--- WHAT THE TASK ASKS ---
Print the entire listing. Each line must match the original exactly.

--- SUPPLIED DATA ---
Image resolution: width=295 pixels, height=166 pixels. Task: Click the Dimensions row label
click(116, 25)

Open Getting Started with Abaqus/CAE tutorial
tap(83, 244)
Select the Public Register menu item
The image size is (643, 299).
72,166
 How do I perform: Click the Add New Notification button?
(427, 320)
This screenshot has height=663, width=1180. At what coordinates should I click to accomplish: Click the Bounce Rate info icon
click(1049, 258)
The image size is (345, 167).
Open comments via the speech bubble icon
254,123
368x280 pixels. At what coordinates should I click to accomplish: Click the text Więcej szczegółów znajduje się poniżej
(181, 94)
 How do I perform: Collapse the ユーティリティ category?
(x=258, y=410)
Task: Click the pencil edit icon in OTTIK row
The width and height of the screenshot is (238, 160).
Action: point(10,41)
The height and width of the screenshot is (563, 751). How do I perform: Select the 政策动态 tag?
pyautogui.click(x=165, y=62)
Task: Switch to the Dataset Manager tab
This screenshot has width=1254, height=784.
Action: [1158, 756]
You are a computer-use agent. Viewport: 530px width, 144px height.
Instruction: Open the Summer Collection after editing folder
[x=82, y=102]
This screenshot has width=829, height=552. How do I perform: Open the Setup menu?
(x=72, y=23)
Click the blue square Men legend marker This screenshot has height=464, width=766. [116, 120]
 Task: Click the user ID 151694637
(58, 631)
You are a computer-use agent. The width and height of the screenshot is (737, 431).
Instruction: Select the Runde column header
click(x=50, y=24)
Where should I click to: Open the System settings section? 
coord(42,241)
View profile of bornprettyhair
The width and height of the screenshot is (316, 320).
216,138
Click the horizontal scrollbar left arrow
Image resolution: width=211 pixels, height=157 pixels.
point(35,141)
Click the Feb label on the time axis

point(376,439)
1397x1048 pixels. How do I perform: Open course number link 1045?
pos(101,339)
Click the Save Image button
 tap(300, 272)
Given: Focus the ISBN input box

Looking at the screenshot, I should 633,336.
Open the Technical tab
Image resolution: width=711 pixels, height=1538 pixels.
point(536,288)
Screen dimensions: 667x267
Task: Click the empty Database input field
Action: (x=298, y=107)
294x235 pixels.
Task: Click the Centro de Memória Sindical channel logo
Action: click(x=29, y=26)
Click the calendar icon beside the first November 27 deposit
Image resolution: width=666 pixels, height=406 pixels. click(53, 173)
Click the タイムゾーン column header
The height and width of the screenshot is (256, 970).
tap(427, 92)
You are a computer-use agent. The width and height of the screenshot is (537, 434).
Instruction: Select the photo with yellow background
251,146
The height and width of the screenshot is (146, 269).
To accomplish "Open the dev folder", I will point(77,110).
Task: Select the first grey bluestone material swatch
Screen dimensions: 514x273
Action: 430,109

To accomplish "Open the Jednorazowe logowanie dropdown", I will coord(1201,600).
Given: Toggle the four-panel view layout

--- EXERCISE RESPONSE ---
Image resolution: width=295 pixels, height=166 pixels. Task: Click the Dimensions row label
click(116, 25)

Open Getting Started with Abaqus/CAE tutorial
tap(83, 244)
Select the Public Register menu item
The image size is (643, 299).
72,166
 How do I perform: Click the Add New Notification button?
(427, 320)
This screenshot has height=663, width=1180. At what coordinates should I click to accomplish: Click the Bounce Rate info icon
click(1049, 258)
The image size is (345, 167).
Open comments via the speech bubble icon
254,123
368x280 pixels. At what coordinates should I click to accomplish: Click the text Więcej szczegółów znajduje się poniżej
(181, 94)
 How do I perform: Collapse the ユーティリティ category?
(x=258, y=410)
Task: Click the pencil edit icon in OTTIK row
The width and height of the screenshot is (238, 160).
Action: point(10,41)
The height and width of the screenshot is (563, 751). How do I perform: Select the 政策动态 tag?
pyautogui.click(x=165, y=62)
Task: Switch to the Dataset Manager tab
This screenshot has width=1254, height=784.
Action: [1158, 756]
You are a computer-use agent. Viewport: 530px width, 144px height.
Instruction: Open the Summer Collection after editing folder
[x=82, y=102]
This screenshot has width=829, height=552. How do I perform: Open the Setup menu?
(x=72, y=23)
Click the blue square Men legend marker This screenshot has height=464, width=766. [116, 120]
 Task: Click the user ID 151694637
(58, 631)
You are a computer-use agent. The width and height of the screenshot is (737, 431).
Instruction: Select the Runde column header
click(x=50, y=24)
Where should I click to: Open the System settings section? 
coord(42,241)
View profile of bornprettyhair
The width and height of the screenshot is (316, 320).
216,138
Click the horizontal scrollbar left arrow
Image resolution: width=211 pixels, height=157 pixels.
point(35,141)
Click the Feb label on the time axis

point(376,439)
1397x1048 pixels. How do I perform: Open course number link 1045?
pos(101,339)
Click the Save Image button
 tap(300, 272)
Given: Focus the ISBN input box

Looking at the screenshot, I should 633,336.
Open the Technical tab
Image resolution: width=711 pixels, height=1538 pixels.
point(536,288)
Screen dimensions: 667x267
Task: Click the empty Database input field
Action: (x=298, y=107)
294x235 pixels.
Task: Click the Centro de Memória Sindical channel logo
Action: click(x=29, y=26)
Click the calendar icon beside the first November 27 deposit
Image resolution: width=666 pixels, height=406 pixels. click(53, 173)
Click the タイムゾーン column header
The height and width of the screenshot is (256, 970).
tap(427, 92)
You are a computer-use agent. The width and height of the screenshot is (537, 434).
Instruction: Select the photo with yellow background
251,146
The height and width of the screenshot is (146, 269).
To accomplish "Open the dev folder", I will point(77,110).
Task: Select the first grey bluestone material swatch
Screen dimensions: 514x273
Action: 430,109

To accomplish "Open the Jednorazowe logowanie dropdown", I will coord(1201,600).
Given: Toggle the four-panel view layout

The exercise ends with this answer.